▸ WHAT YOU NEED TO DO:
If a line in the listing below contains "title", return that line.

▸ TASK MATERIAL:
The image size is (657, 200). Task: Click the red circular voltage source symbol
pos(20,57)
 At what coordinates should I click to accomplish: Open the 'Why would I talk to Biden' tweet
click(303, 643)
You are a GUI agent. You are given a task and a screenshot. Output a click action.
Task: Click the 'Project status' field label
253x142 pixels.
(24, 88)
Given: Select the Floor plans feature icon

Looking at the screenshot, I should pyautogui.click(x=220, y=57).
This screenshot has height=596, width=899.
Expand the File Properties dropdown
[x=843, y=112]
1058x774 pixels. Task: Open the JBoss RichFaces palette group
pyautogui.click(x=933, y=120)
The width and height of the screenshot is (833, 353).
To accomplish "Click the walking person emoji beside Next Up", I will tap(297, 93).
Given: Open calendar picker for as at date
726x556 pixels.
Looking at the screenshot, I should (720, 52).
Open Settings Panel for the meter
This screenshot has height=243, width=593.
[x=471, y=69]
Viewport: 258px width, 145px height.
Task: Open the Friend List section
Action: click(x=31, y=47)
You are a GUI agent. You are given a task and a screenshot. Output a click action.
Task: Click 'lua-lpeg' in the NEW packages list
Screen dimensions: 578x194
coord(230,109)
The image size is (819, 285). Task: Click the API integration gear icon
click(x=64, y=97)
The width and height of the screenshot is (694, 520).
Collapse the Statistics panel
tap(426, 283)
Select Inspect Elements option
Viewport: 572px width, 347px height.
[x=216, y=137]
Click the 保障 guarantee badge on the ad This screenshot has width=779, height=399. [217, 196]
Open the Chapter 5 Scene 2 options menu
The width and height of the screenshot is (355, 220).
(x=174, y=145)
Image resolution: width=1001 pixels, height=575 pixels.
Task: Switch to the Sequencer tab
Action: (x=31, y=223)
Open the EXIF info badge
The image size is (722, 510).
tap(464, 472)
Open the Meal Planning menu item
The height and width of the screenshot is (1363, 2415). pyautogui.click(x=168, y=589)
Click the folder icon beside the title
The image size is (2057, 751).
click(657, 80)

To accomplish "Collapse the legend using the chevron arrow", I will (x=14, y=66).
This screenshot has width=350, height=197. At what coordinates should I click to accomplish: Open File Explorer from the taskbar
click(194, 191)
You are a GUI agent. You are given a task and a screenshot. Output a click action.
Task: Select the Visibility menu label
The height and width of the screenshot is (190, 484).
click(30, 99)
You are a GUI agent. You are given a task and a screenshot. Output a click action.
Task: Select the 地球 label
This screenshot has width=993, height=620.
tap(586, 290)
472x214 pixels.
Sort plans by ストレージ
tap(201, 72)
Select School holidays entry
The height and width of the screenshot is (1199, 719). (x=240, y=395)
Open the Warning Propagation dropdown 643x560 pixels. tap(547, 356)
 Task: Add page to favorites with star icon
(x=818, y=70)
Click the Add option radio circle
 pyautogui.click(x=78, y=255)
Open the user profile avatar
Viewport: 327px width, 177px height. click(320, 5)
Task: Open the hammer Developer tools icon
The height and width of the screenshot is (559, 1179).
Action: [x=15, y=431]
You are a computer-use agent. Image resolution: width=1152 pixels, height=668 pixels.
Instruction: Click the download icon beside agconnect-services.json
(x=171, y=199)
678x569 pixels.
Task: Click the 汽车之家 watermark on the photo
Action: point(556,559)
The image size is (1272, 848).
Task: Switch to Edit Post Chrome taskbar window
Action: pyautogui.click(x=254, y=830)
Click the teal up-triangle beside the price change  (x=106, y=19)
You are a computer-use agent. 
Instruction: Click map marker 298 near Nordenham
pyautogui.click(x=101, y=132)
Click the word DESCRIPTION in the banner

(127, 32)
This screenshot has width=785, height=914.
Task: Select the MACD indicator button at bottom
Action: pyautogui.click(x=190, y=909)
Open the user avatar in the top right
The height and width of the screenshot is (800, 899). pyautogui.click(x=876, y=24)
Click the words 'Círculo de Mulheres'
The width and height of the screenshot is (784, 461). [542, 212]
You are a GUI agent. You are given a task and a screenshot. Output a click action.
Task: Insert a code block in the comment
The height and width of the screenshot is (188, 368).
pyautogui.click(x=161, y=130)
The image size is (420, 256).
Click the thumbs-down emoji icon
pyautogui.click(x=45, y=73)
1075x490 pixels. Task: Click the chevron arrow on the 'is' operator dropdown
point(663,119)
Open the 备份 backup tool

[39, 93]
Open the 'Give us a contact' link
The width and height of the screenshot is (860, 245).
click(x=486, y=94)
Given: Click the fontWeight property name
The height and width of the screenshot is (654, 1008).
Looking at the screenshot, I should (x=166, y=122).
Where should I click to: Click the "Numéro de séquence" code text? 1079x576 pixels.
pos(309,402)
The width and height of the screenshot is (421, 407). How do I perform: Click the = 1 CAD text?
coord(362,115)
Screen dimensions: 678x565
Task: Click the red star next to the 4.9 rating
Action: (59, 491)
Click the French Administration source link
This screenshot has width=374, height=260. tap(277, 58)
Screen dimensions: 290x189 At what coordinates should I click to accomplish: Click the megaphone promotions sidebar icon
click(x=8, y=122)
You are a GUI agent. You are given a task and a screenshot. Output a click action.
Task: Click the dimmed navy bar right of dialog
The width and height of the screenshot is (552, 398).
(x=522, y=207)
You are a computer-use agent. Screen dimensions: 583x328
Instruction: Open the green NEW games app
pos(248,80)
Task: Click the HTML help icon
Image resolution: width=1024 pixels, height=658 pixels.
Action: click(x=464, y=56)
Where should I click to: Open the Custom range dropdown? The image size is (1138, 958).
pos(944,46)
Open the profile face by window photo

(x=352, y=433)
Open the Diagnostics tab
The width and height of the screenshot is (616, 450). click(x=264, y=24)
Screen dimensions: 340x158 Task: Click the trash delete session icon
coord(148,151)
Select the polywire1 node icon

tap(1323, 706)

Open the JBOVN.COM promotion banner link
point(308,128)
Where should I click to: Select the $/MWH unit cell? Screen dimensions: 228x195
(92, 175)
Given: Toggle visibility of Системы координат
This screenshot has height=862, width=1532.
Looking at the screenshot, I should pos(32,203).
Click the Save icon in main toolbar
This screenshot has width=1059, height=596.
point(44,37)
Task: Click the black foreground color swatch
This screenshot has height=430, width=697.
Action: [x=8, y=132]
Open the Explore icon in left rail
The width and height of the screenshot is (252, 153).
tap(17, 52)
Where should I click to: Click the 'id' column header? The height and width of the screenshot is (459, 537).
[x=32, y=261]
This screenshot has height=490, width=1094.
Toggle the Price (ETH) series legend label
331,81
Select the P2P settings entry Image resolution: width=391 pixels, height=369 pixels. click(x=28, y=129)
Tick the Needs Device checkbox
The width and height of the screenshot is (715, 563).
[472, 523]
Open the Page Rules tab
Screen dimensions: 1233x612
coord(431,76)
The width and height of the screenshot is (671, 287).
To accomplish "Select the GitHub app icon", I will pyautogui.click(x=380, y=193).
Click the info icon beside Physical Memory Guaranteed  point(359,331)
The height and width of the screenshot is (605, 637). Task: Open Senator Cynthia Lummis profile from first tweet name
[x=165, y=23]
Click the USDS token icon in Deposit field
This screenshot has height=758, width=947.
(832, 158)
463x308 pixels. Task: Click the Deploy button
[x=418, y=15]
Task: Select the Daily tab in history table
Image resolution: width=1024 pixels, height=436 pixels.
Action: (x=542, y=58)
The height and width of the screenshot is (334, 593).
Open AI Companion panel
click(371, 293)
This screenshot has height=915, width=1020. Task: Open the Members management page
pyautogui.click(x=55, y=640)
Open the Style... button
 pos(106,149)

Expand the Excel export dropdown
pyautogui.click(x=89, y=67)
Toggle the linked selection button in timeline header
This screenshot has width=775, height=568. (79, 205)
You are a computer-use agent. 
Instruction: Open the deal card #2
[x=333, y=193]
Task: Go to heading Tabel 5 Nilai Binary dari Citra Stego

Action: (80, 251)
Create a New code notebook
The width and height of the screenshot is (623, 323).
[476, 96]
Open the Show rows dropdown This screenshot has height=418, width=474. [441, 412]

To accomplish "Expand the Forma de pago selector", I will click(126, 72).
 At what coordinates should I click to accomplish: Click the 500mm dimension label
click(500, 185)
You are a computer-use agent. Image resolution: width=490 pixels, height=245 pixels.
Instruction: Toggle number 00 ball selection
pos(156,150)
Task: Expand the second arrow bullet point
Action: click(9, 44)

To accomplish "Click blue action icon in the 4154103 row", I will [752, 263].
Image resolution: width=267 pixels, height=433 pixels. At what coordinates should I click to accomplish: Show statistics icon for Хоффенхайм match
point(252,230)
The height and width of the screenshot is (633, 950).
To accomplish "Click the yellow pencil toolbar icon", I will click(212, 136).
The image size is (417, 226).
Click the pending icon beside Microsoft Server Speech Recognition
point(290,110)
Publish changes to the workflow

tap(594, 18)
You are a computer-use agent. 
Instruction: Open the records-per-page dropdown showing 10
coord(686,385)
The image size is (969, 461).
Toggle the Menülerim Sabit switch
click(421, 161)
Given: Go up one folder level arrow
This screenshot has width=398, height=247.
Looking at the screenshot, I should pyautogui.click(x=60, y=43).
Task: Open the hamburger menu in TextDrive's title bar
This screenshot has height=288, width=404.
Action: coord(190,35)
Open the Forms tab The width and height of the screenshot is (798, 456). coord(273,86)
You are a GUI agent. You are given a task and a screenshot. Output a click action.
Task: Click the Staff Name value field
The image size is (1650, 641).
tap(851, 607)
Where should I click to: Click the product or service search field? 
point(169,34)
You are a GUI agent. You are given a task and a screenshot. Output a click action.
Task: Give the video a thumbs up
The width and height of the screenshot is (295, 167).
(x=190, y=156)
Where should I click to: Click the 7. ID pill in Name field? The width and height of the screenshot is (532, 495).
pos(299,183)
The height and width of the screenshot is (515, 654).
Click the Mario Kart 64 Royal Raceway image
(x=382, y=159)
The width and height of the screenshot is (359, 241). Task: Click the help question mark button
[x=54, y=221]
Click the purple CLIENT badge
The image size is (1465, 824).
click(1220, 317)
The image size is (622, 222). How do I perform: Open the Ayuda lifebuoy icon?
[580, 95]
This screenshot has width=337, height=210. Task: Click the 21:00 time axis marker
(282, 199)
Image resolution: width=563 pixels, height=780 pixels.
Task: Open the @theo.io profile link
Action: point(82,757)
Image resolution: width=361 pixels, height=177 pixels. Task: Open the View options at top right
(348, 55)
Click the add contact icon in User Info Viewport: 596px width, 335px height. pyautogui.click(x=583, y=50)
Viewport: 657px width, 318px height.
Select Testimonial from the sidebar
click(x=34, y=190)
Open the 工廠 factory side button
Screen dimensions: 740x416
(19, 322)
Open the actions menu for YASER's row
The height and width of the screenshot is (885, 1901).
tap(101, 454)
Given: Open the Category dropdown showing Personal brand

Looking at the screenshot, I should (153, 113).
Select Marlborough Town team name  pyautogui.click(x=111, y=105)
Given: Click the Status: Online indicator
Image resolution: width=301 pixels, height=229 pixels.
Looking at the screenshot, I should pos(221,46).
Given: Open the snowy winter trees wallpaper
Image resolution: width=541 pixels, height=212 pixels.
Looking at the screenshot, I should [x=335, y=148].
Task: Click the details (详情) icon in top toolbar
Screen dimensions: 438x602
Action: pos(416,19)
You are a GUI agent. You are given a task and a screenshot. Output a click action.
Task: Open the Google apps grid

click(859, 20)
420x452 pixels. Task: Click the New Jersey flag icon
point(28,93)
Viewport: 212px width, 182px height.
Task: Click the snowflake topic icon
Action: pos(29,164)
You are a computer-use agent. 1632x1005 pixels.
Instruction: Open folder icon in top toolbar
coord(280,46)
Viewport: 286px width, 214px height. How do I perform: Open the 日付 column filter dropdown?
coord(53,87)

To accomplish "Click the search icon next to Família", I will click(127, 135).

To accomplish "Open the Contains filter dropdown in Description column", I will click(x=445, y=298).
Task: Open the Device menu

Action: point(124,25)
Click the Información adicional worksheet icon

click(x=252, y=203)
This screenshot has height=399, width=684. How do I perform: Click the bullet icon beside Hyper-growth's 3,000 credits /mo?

▸ RESULT OF THIS EXERCISE:
Click the folder icon beside the title
Task: Open the hamburger menu in TextDrive's title bar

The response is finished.